Monday, October 31, 2016

Oct 1, 2013

For some time I have been contemplating dusting off my blog.  Today I finally found the courage to do it.  I have been following a couple blogs and Facebook groups where people share intensely personal experiences and how the Lord used adversity to help them grow.  It is my desire to share the things I have learned in the hope that it will bless others the way those people have blessed me.

Oct 1, 2013.  This is a day that I will forever remember.  On that day I turned 31 years old.  It is also the day my husband received his cancer diagnosis.  I remember scheduling the appointment thinking why would I want to find someone to watch my little one on my birthday so I can drive with my husband to Seattle to visit with an oncologist?  That thought only lasted a moment before my desire to have an answer as soon as possible pushed it aside.  He'd had an MRI, been sent for a biopsy and now we were getting results back.

I was devastated.  My husband has a heart condition and I knew when I married him there would possibly be complications down the road but I'd never imagined it would be cancer or that he would have trouble so young. Usually when you see an oncologist they sit down with you and make a plan of attack and move forward.  Everyone says it gets better when you know what is going to happen and they feel hope again. The plan was to remove the mass and hope it doesn't come back. No joke, there was no follow-up and no plan B. Only now do I understand the gravity of what that meant.
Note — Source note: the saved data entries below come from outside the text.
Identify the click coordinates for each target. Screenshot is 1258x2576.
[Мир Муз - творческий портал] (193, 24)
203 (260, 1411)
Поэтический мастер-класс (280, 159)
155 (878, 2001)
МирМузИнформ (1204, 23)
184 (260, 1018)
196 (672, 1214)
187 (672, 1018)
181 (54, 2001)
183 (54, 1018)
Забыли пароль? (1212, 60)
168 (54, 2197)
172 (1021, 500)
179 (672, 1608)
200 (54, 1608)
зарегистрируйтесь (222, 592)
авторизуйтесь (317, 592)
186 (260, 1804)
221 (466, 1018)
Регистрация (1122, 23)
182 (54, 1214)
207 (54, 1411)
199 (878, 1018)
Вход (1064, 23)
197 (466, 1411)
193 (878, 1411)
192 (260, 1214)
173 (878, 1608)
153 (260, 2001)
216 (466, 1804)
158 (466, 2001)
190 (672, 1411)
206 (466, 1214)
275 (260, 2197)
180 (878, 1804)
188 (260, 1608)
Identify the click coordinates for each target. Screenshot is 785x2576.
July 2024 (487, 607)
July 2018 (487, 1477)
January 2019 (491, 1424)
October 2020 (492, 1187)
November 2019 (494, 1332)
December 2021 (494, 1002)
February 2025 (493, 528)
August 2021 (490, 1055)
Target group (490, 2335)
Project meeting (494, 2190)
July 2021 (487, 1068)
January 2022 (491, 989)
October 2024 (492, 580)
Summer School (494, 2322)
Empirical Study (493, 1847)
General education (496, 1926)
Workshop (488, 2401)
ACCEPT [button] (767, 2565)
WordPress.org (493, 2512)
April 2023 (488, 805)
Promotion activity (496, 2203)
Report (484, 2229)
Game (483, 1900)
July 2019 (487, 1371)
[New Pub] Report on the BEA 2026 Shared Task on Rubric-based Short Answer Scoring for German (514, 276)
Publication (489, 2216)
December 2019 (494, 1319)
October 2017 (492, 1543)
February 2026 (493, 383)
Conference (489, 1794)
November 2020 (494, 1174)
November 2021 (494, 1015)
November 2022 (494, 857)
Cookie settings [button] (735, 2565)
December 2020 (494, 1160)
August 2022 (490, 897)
This month marks the three year anniversary of his cancer diagnosis and he has been called home to the God who gave him life.  I never could would have guessed that his life would have been taken so soon after diagnosis but I have also come to understand that, while extremely difficult, this IS God's plan.  His time on this earth was coming to an end and the cancer was a gift to prepare me to live without him. In essence, God needed him for another work and we were warned that his time on earth was coming to a close.  So often we talk about what cancer takes from us but cancer also gave us the courage to say things sometimes left unsaid, the need to hold each other a little longer and hug our children a little tighter, motivation to spend more time together as a family, and motivated me to work a little harder to be a good wife and create a peaceful atmosphere in our home.

Image may contain: 4 people

Someone commented to me last October how much our family had grown spiritually and I explained we had paid a high price for those lessons and they pointed out that we continue to pay the price for them.  That is true now more than ever as we grieve Matthew.  I take great comfort in the fact that Heavenly Father has gotten me through every challenge He's ever put in front of me and while it seems impossible that the heartache I feel will ever go away I know that through the atonement of Jesus Christ I will experience joy again in this life and the life to come.



3 comments:

Liz and Tyler Hurd said...

This is beautiful. You are a mighty blessing in strength and courage.

Unknown said...

Tears are rolling off my cheeks as I read this. You are such an inspiration to me, you have no idea how much I look up to you.

Love,
Megan McLeod

Joan said...

I love you Jamie and admire your strength. You and your sons are always in my prayers. Thank you for posting again.